4. Do foundations and nonprofits have a role to play? I’m a fan of http://www.Kiva.org, for example. A cursory online search uncovered several others. Here’s an example. : http://www.colemanfoundation.org/blog/entrepreneurship.html.
I hope it’s clear that I am not denying the grim realities in the former student’s life, nor the inadequacy of the language of vocation as we use it in American higher ed. to address the needs of students overwhelmed by debt or lack of available jobs or other systemic factors such as racism and sexism, etc.
I look forward to reading your next post. Thanks for stimulating our thinking!
I’ve fretted about this myself, and not only when thinking about the relative privilege most Americans enjoy. I’m keenly aware that I (raised with the basic assumption that both college & grad school were in my future) am not my typical student. Maybe it IS presumptuous to hope students will welcome the chance to dream big, pursue passions & take risks. Maybe my debt-laden, multiple-job-working students need to hear that there’s a lot of compromise & struggle in every adult life–and that in their own current efforts to negotiate a path between “best years of my life” and burdensome obligations, they are ALREADY DOING that work, while carrying whatever burdens their families, cultures, worlds impose.
Picking a major isn’t a finish line .Nor is getting a job, paying off loans…or earning tenure. Too often, I treat these “milestones” as mile markers on the road of life: I see them, speed by, and wonder why the next one comes so disconcertingly quickly (or seems to take an eternity). Can we teach ourselves and maybe even our students to see them more as scenic overlooks? An invitation to stop, stretch, gaze back over whatever we’ve just traversed, and wonder what’s around the next bend? No, I don’t stop at all scenic overlooks. But when I do, I usually get a new perspective.

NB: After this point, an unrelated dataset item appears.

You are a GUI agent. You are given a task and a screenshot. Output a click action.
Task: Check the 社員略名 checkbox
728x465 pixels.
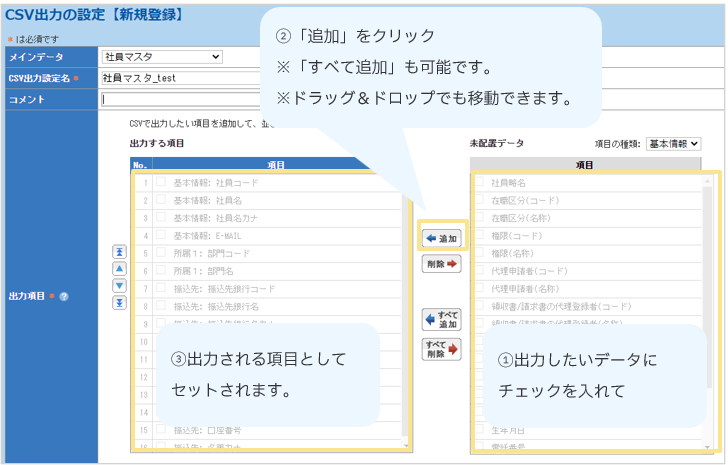coord(480,182)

I’m so glad to see people writing about this. I have an article under review on this very topic. I did ethnographic research among unemployed South Africans and I find the narratives we often use to talk about vocation can do more damage than good in settings where people are unlikely to find work at all, much less have a choice in their work. I just had a long conversation about this with a friend who is an ex-offender working with recently incarcerate black men looking for work, and he also pointed out ways that the dominant narratives of vocation miss their life experience. Thanks for writing this.